CFOG's PIP, January 1986, Volume 4 No. 3, Whole No. 39, page 1

PRESIDENT'S MESSAGE

by Benjamin H. Cohen

HELP WANTED -- A familiar refrain: we need some people to help out with PIP, a paste-up person to do the actual pasting up of each issue, and one or more people to mine exchange newsletters for articles that ought to be reproduced in PIP.

One of the things we've been trying to do is to cut the Editor's job down to size. Our early Editors were in charge of printing and mailing PIP, aspects of the job that have been removed from the present Editor's bailiwick. What we'd like to do now is to get the paste-up aspect of the job out, too. Henry the Editor cajoles members to write, receives articles from members, prepares his own material, edits it all, counts lines, and lays out what goes where. He puts the pile of text on a disk or uploads it to the RCPM. The disk or data comes to my office where it is printed on the HewlettPackard LaserJet.

In the meantime, Art Koudelka, our Advertising Manager, contacts advertisers, and gets in advertising copy.

What we need is someone to handle the next step: taking the hard copy output and pasting it in place on the art boards. It's a job that takes about two or three hours, an evening's work, once a month. It's a job that could be split up -- two people could take it in alternate months. What we need are some volunteers -- call me at 965-8142, evenings or 726-3555 at the office (between 5 and 6 is a good time).

The other job we need a volunteer for is the mining of exchange newsletters for good material for PIP. This job has a number of aspects -- initiate and/or maintain contact with other groups, read newsletters as they come in selecting articles that ought to be reproduced, keying them in, and getting the files to the Editor either by sending or bringing in a disk or by uploading to the RCPM. At present I'm receiving and reading the newsletters -- more than a dozen of them each month -- and keying in selected articles. But to keep a steady flow of this material coming to supplement the articles submitted by our members, I need some help. If you'd like to get involved in this interesting project, even if it's only to volunteer to key in some articles, please contact me (see previous paragraph).

RCPM NO. 2 "ON THE AIR" SOON -- "Real soon now." After a lot of delay FOG finally got us the Metal Message System for our second RCPM. We were told a number of times that it was coming "soon", but the 'revision a week gang' kept coming up with more bells and whistles. Finally, about the middle of December we received the software.

That left one more link -- the hard disk. When we got the new pricing on WestWind Computer's Trantor disks, Glen Ostgaard asked us to get a Trantor for the second RCPM because using the Design One 10 MB hard disk would mean two drastically different software setups. With the 21 MB Trantor now at $1095, we'd get twice as much hard disk as the Design One for a price we could afford. I called Dave Price at WestWind who suggested that they had a few of the (now discontinued) 35MB size. At a price of $1350, it was hard to resist. The drive was promised for shipping not later than January 3, and it should be up and running by the time you get this. Check RCPM #1 for the number, it will be posted there when #2 is up and running.

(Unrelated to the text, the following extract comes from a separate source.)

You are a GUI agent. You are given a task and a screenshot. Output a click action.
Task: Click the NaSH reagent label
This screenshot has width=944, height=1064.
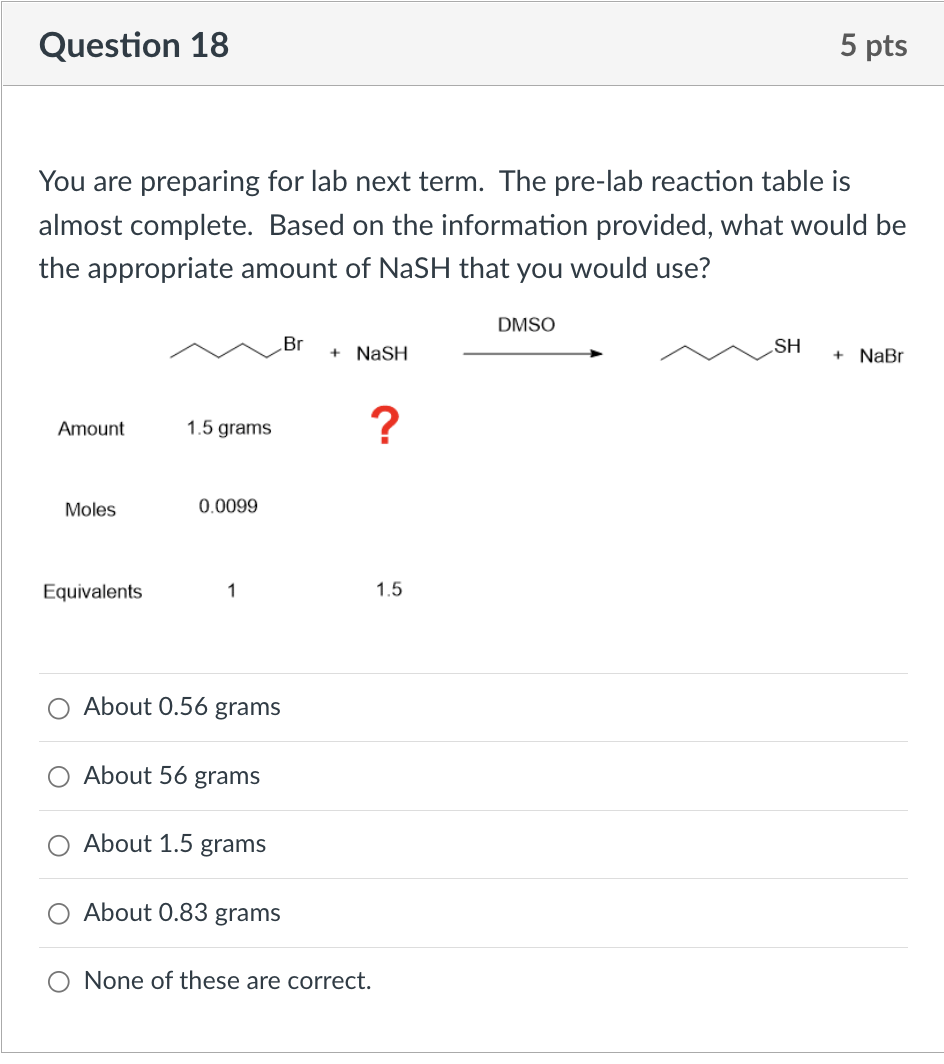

ONE KAY -- We ran an ad in the December issue of ComputerPeople Monthly, aimed at CP/M users -- Osborne, Morrow, Kaypro, and other. We used a telephone number that had not been used before, so we would be able to isolate the responses. By the end of December we had received eight responses from owners of Kaypro, Morrow, Commodore C-128, and other CP/M systems. We'll be pleased to add them to our ranks and to expand our horizons. I hope that you'll all make them welcome, and that they will be able to set up some special interest groups within CFOG to further their own specific interests. I note that the Cincinnati Osborne Group's newsletter COGWheels includes about a page or so of ONE KAY, the Cincinnati Kaypro Users' Group Newsletter. Is this a sign of something to come here?

 

[An article in the Cincinnati Osborne Group's newsletter COGWheels reports that there's a file WSPROPOR.LBR in the public domain with similar information. Those interested can see the article at a meeting. If anyone sees the file somewhere, get it and upload it to our board!]